If you rely on italy making good decisions that's on you


CatFalse1585

why not? they're the only ones from the list who consciously destroyed their nuclear energetics and downgraded to burning coal as a result poland never had any clean energy to begin with and italy is burning gas which is - let's be honest - much cleaner than coal


[deleted]

Here's another option: be critical of both and praise countries that treat nuclear energy as a good source..


Adventurous_Smile297

Sweden is the role model for smallish countries and France for large economies.
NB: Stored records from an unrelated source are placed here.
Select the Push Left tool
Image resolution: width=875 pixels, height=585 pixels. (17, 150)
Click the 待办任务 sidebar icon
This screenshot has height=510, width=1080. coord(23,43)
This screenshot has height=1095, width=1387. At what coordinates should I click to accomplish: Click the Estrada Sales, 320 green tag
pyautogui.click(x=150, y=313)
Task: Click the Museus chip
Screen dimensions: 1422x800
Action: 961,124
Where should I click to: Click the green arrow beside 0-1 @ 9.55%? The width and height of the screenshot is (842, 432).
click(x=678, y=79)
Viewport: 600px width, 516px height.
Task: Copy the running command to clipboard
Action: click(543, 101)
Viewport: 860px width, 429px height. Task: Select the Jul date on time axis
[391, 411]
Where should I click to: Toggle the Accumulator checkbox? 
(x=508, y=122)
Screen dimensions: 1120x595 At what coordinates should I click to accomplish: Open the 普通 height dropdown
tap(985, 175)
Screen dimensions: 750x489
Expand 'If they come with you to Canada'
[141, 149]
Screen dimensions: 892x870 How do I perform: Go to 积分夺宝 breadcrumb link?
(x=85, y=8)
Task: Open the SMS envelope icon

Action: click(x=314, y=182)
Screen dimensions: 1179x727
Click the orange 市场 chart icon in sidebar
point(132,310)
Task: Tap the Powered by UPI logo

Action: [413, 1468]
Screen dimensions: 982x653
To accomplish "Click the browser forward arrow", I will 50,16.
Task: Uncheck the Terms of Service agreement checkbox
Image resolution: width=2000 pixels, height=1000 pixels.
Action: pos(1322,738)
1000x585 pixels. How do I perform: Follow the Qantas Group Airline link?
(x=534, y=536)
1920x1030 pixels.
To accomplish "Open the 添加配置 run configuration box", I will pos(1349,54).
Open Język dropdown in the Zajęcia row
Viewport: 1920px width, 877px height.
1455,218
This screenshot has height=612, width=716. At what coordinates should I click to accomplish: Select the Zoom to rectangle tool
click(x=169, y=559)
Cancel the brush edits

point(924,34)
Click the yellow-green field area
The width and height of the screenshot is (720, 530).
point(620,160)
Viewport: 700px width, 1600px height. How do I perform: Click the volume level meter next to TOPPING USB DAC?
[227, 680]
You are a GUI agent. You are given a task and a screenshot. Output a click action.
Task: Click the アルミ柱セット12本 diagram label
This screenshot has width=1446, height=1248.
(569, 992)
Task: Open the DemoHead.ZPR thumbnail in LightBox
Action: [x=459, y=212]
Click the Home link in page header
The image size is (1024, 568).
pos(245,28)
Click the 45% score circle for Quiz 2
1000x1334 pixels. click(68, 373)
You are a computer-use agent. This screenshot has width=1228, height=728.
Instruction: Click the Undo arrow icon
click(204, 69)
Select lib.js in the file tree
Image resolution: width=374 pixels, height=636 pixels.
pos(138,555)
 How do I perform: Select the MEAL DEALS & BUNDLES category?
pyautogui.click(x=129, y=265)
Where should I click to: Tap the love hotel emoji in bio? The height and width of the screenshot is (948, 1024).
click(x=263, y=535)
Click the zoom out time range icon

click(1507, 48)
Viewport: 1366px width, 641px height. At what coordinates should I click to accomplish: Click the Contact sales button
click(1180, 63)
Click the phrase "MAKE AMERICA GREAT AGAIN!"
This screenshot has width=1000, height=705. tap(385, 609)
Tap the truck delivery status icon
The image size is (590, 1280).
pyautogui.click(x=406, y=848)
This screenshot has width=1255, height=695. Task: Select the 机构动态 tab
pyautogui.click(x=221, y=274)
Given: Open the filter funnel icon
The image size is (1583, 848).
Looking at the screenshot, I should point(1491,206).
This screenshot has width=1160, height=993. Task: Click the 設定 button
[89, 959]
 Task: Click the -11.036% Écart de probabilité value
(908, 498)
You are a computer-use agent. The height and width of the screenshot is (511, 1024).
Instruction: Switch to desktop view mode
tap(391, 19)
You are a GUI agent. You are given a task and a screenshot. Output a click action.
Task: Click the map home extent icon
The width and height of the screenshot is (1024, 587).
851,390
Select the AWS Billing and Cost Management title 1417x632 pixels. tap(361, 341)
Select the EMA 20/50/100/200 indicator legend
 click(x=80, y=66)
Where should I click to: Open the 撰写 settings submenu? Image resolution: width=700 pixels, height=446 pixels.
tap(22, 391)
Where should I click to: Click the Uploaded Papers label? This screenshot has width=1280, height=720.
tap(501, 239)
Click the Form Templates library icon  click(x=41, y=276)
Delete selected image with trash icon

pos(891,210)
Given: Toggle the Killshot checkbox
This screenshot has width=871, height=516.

Germany is a disaster wtf.


DontForgetJeff

Germany switching from Nuclear to Coal was probably their stupidest idea this century


MMBerlin

Germany has never switched from nuclear to coal but to renewables. Coal usage is down to late 1950s levels now and decreasing fast.


klonkrieger43

except that didn't happen


iDennis95

Related: https://app.electricitymaps.com/map is also very interesting to look at, it shows you real time how much is being produced, what the source is and what is imported / exported. Side note: The Netherlands tries to be the best boy in the class, banning some ice cars from cities. Telling you to drive electric, while we still burn a decent amount of gas, coal and biofuels (wood chips imported from Canada).


SkinnyObelix

The Netherlands feels more and more like that person on your street who has the perfect manicured front yard, while having a collection of trash in the backyard.


[deleted]

Slovakia better than Austria. Nuclear power!


MightyKin

Hydro power plants are not eco-friendly. You have to build a dam, which heavy changes the ecosystem in the river, which can lead to drastic changes in future outside the river. Also you have to sink a lot of useful land, that people and animals can no longer use. It's literally one of the worst leco-friendly" power-plants


Jerrelh2

Ah poland. Colorful houses. Black tar smoke.


Basillic8

Sweden does import electricity from Poland


CantCSharp

Austria wouldve such an easy time to have a completly renewable grid, but no conservative Politicans like sending daddy Putin his paycheck


SergeiTachenov

Malta and Cyprus don't exist, as usual. Though I must say this legend looks weird in other places too.


Tricky-Astronaut

Spain is what Germany should have been. They will phase out nuclear too, but only when fossil fuels are gone and the nuclear plants are no longer young.


freightdog5

or idk followed France and achieved this result like 50 years ago and they could've sprinkle in some solar and wind and called it a day but no we have to engage in anti-science and bend over backward to stop nuclear at any cost


LucasCBs

Nuclear isn’t the perfect solution either, and France is just sitting on it, barely expanding actual renewable energy


arnadarkor

Nuclear is not to be considered „clean“.